Records for processing ::
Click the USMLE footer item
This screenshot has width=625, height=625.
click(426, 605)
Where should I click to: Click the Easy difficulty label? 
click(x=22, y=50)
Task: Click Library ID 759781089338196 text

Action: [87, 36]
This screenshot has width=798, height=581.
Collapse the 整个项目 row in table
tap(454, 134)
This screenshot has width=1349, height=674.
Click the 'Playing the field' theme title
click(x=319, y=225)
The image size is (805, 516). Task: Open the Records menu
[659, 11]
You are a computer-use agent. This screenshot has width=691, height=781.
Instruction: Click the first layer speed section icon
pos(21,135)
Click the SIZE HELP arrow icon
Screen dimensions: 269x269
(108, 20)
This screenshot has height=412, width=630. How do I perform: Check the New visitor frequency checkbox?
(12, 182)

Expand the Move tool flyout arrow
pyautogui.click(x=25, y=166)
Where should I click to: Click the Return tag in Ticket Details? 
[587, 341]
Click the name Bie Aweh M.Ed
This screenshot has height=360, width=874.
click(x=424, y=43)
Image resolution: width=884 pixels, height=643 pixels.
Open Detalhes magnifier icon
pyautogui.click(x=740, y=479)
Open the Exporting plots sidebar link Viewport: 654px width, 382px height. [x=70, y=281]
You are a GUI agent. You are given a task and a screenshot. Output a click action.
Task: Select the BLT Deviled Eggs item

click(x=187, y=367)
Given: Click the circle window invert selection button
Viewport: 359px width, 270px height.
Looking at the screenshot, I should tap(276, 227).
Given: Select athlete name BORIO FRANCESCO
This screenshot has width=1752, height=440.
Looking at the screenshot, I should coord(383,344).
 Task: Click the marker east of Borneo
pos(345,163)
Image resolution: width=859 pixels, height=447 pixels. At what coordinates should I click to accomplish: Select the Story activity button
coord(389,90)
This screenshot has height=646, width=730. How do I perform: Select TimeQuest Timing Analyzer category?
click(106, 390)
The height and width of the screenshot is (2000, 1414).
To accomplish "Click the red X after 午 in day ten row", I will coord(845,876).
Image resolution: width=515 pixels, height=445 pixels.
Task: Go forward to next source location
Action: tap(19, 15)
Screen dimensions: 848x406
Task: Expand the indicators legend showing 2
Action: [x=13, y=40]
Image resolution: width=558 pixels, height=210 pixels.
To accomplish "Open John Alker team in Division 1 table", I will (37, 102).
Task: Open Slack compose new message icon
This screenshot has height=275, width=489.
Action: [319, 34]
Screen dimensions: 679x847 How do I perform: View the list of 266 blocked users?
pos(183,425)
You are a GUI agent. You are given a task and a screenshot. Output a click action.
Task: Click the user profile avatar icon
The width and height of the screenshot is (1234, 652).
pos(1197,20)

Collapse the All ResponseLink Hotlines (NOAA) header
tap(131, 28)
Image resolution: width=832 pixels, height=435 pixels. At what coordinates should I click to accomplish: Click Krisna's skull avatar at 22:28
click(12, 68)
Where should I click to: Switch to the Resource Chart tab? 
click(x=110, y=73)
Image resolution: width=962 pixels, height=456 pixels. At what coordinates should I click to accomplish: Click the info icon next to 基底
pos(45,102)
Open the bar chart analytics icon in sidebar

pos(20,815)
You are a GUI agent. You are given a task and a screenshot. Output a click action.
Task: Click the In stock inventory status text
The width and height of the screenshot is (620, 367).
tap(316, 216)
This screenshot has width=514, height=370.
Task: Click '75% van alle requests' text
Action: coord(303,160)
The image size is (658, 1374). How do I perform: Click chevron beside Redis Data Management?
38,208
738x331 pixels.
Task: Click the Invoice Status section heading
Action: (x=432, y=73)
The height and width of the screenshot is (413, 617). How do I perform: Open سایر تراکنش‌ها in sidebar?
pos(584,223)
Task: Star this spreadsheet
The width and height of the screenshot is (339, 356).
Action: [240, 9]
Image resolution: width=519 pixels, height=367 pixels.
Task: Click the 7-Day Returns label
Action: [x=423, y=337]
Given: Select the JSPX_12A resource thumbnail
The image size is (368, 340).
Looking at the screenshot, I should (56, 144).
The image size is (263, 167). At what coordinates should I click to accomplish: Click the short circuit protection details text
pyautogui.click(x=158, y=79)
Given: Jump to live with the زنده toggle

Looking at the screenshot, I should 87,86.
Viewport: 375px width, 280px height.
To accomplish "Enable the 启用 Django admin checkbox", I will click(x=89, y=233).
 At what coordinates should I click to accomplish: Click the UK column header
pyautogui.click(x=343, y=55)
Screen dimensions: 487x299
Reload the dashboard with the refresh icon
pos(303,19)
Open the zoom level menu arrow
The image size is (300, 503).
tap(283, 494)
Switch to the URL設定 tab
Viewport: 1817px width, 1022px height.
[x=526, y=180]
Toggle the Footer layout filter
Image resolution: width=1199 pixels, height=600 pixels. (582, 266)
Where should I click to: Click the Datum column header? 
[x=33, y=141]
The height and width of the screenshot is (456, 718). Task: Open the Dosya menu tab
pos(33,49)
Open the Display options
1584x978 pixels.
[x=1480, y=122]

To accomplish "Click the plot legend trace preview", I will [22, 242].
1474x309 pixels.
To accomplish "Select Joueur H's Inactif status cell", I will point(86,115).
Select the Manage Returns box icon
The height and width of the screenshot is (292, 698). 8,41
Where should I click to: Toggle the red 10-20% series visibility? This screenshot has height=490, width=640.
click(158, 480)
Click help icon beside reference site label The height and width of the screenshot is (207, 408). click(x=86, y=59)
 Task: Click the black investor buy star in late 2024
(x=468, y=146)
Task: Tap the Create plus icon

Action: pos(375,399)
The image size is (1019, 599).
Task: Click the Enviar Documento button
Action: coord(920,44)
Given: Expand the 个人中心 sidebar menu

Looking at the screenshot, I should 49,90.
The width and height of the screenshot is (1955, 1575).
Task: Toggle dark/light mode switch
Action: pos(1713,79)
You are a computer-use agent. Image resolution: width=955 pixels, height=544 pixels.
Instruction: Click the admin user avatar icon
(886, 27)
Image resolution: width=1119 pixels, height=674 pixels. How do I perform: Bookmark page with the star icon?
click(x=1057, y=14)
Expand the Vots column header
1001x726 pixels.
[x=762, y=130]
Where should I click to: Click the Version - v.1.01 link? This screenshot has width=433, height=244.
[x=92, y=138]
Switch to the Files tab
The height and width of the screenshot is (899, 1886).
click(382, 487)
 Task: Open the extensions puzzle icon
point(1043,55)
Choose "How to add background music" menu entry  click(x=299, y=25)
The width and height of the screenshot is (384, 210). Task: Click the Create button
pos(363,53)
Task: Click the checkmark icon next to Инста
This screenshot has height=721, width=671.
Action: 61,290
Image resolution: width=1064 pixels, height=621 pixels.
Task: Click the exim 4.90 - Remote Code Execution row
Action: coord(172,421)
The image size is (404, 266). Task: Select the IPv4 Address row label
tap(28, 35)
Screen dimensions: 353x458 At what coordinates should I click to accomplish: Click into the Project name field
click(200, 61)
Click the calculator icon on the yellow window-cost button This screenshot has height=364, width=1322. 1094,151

Given problem ::
Can you change "Viewport" to "Display" in the stretch of records from the line containing "Click the name Bie Aweh M.Ed" through the line containing "Looking at the screenshot, I should tap(276, 227).", and give back only those lines with nothing else altered?

Worked solution ::
Click the name Bie Aweh M.Ed
This screenshot has height=360, width=874.
click(x=424, y=43)
Image resolution: width=884 pixels, height=643 pixels.
Open Detalhes magnifier icon
pyautogui.click(x=740, y=479)
Open the Exporting plots sidebar link Display: 654px width, 382px height. [x=70, y=281]
You are a GUI agent. You are given a task and a screenshot. Output a click action.
Task: Select the BLT Deviled Eggs item

click(x=187, y=367)
Given: Click the circle window invert selection button
Display: 359px width, 270px height.
Looking at the screenshot, I should tap(276, 227).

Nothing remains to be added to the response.